Nous ne disposons pas de suffisamment d'informations pour dire dans quel contexte (j'entends par là, par exemple, la constellation d'autres politiques). Mais d'une manière générale, les résultats sont mitigés. Certaines choses s'améliorent, d'autres se détériorent. Les déclarations/recommandations de l'APHA et de l'AMA ne sont pas fondées sur des recherches. Malheureusement, je suppose que l'ambiguïté concernant les effets du salaire minimum sur la santé reflète l'ambiguïté concernant les effets sur le marché du travail - où la recherche montre que certains travailleurs bénéficient de salaires plus élevés, d'autres connaissent une baisse de l'emploi, et il n'y a pas de preuve évidente de réduction de la pauvreté. 

Comment expliquer ces résultats ?

 Cette question est exposée dans la première partie du document, je ne la répéterai donc pas ici. Mais les économistes pensent que les effets sur la santé ne sont pas clairs. Par exemple, même si le seul effet est un revenu plus élevé, ce revenu plus élevé pourrait être dépensé pour des choses qui améliorent la santé, comme des aliments plus sains, mais aussi pour des choses que les gens apprécient et qui détériorent la santé, comme le tabagisme ou la consommation excessive d'alcool. Un revenu plus élevé pourrait également réduire le stress. Mais la perte d'emploi que subissent certains travailleurs peut avoir des effets négatifs : augmentation du stress, réduction du revenu, coût de l'assurance maladie pour le travailleur (dans le contexte américain), même si c'est peut-être moins le cas depuis la réforme des soins de santé. C'est très compliqué !

Ces données doivent-elles peser plus lourd dans le débat politique ? Et surtout, devrions-nous cesser de justifier les augmentations du salaire minimum par des raisons de santé ?

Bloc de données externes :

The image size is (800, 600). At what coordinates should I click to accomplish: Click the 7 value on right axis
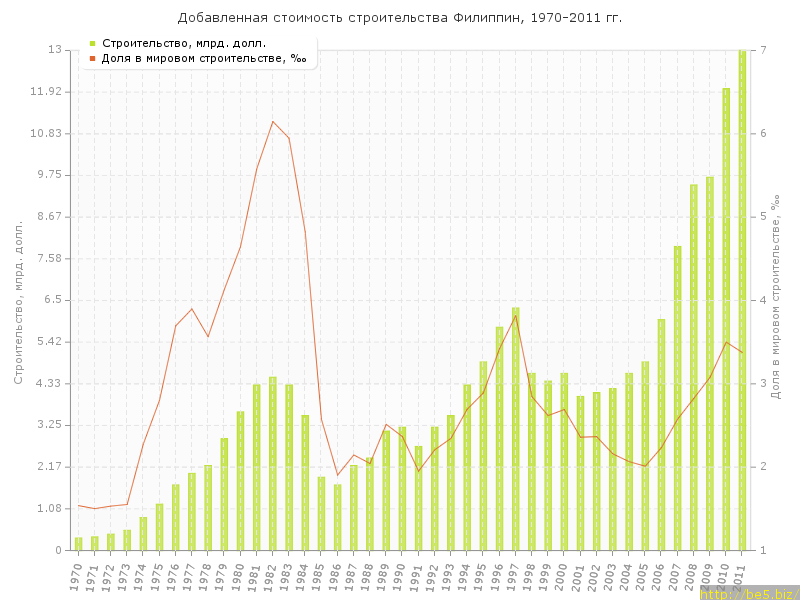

À ce stade, je ne pense pas que la recherche soutienne fortement les arguments en faveur d'un salaire minimum plus élevé pour des raisons de santé. Comme le souligne l'article, cependant, l'effet positif sur la réduction du nombre de suicides - s'il est avéré - serait clairement appréciable. Honnêtement, bien que certains des articles portant sur ce résultat soient de meilleure qualité par rapport à cet ensemble de travaux, je reste sceptique quant à l'existence d'un effet réel, et cette recherche n'établit pas le mécanisme. Peut-être serai-je plus convaincu à l'avenir.